Doel
Beantwoord aan de hand van de tekst over Pita Limjareonrat deze vragen:
1. Wie verklaarde dat een kandidaat maar één keer per parlementaire zitting kan worden voorgedragen?
2. Hoe oud is Pita?
3. Wat zou Pita volgens de beschuldigingen in strijd met de verkiezingswet hebben bezeten?

Brontekst
• • • • •

Het besluit van het parlement om Pita Limjareonrat te weigeren na een marathondebat over zijn verkiesbaarheid op woensdag, leidde tot woedende straatprotesten, nu de crisis na de verkiezingen zich verdiept, twee maanden nadat zijn partij de door het leger gesteunde rivalen versloeg in een verkiezing.

"Een kandidaat kan maar één keer per parlementaire zitting worden voorgedragen," vertelde plaatsvervangend parlementsvoorzitter Pichet Chuamuangphan donderdag aan Reuters.

De in de V.S. opgeleide Pita, 42, heeft te kampen gehad met hevige weerstand van conservatieve en royalistische krachten die botsen met het anti-establishment beleid van de partij.

Op woensdag stemde het parlement voor het blokkeren van zijn tweede kandidatuur voor het premierschap en het Constitutionele Hof schorste hem als parlementslid terwijl het een zaak tegen hem onderzoekt over beschuldigingen dat hij de verkiezingswet zou hebben overtreden door aandelen in een mediabedrijf te bezitten. Pita ontkent de verkiezingsregels te hebben overtreden.

De wetgevende en gerechtelijke acties tegen hem hebben woede opgewekt bij zijn aanhangers.

• • • • •

Te beoordelen gegevens
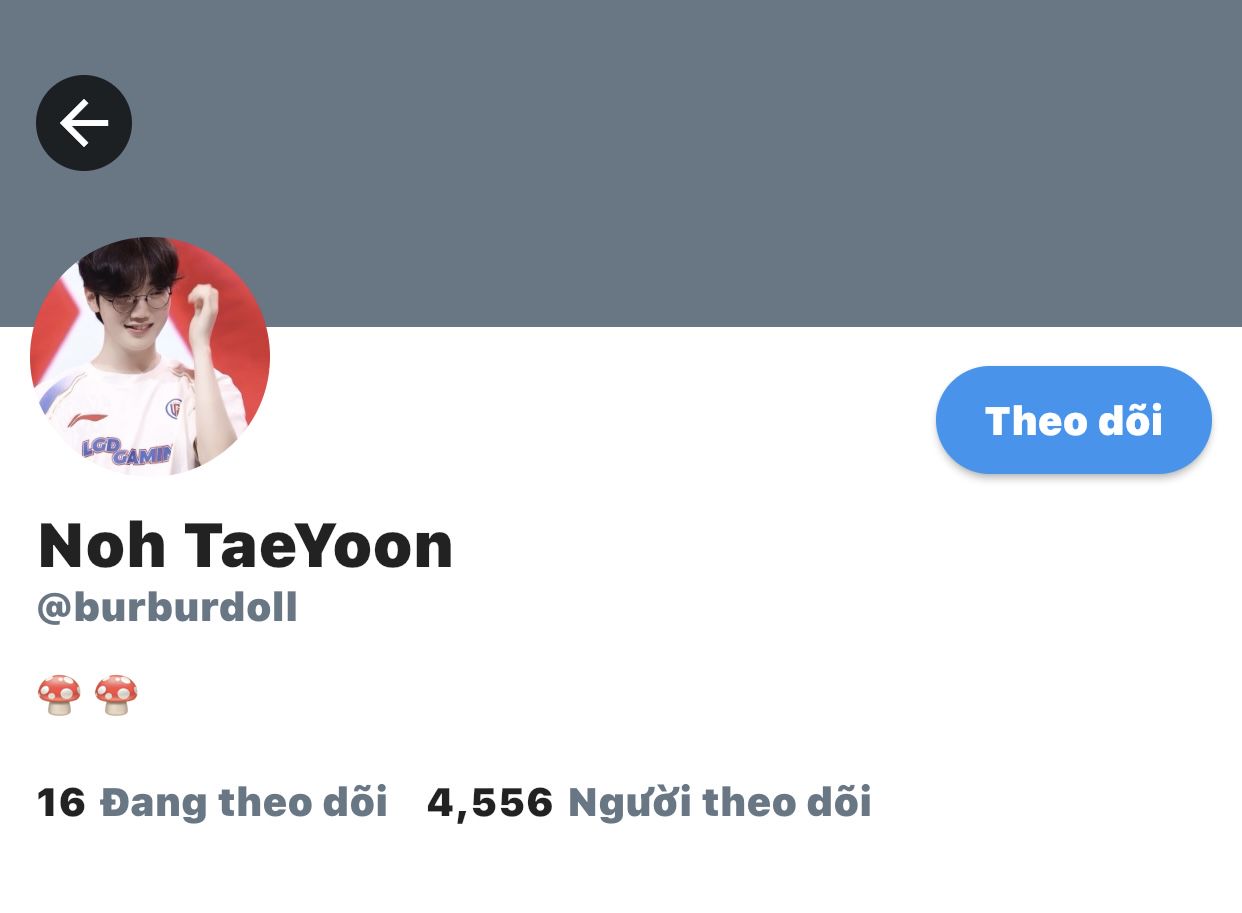The image size is (1242, 913).
Task: Tap the second mushroom emoji in bio
Action: point(116,695)
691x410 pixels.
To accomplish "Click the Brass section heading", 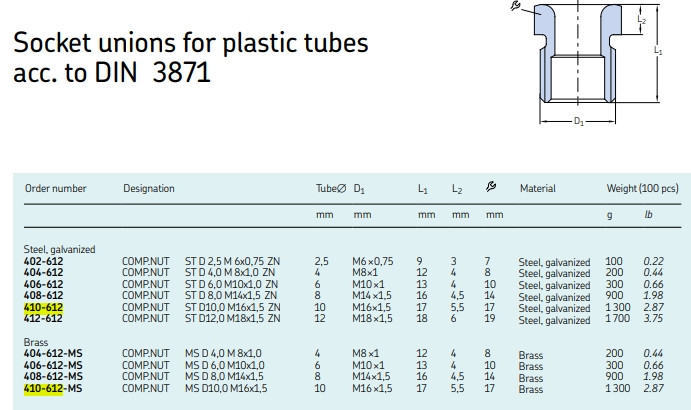I will click(x=36, y=342).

• • • • •

Jouw antwoord
1. Plaatsvervangend parlementsvoorzitter Pichet Chuamuangphan.
2. 42 jaar.
3. Aandelen in een mediabedrijf.